## TASK
Change every "Describe" in the lines below to "Identify", and write all the lines out again with nothing else altered.

## EXCERPTED DATA
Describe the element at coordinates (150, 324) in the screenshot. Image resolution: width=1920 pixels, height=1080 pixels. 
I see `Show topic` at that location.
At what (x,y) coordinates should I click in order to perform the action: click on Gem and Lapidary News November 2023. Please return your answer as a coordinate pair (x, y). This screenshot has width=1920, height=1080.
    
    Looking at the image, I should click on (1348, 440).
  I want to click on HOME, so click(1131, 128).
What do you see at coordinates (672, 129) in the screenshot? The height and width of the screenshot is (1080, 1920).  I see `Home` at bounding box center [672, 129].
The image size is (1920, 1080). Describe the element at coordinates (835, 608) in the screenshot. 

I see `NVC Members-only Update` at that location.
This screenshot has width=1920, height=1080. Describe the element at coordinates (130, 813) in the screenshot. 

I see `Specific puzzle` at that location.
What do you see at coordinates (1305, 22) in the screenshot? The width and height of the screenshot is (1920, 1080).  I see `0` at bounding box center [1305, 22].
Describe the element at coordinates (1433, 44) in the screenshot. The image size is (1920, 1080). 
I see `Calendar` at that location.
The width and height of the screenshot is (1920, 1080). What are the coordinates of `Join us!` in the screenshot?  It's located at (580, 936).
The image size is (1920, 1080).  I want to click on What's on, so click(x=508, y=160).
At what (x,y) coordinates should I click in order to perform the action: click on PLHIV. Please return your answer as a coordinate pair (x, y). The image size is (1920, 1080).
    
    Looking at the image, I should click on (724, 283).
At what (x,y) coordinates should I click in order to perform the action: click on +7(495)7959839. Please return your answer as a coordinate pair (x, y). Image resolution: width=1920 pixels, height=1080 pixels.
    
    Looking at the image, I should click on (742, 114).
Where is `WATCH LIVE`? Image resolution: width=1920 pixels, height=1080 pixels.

## THE RESPONSE
Identify the element at coordinates (150, 324) in the screenshot. Image resolution: width=1920 pixels, height=1080 pixels. 
I see `Show topic` at that location.
At what (x,y) coordinates should I click in order to perform the action: click on Gem and Lapidary News November 2023. Please return your answer as a coordinate pair (x, y). This screenshot has width=1920, height=1080.
    
    Looking at the image, I should click on (1348, 440).
  I want to click on HOME, so click(1131, 128).
What do you see at coordinates (672, 129) in the screenshot? The height and width of the screenshot is (1080, 1920).  I see `Home` at bounding box center [672, 129].
The image size is (1920, 1080). Identify the element at coordinates (835, 608) in the screenshot. 

I see `NVC Members-only Update` at that location.
This screenshot has width=1920, height=1080. Identify the element at coordinates (130, 813) in the screenshot. 

I see `Specific puzzle` at that location.
What do you see at coordinates (1305, 22) in the screenshot? The width and height of the screenshot is (1920, 1080).  I see `0` at bounding box center [1305, 22].
Identify the element at coordinates (1433, 44) in the screenshot. The image size is (1920, 1080). 
I see `Calendar` at that location.
The width and height of the screenshot is (1920, 1080). What are the coordinates of `Join us!` in the screenshot?  It's located at (580, 936).
The image size is (1920, 1080).  I want to click on What's on, so click(x=508, y=160).
At what (x,y) coordinates should I click in order to perform the action: click on PLHIV. Please return your answer as a coordinate pair (x, y). The image size is (1920, 1080).
    
    Looking at the image, I should click on (724, 283).
At what (x,y) coordinates should I click in order to perform the action: click on +7(495)7959839. Please return your answer as a coordinate pair (x, y). Image resolution: width=1920 pixels, height=1080 pixels.
    
    Looking at the image, I should click on (742, 114).
Where is `WATCH LIVE`? Image resolution: width=1920 pixels, height=1080 pixels.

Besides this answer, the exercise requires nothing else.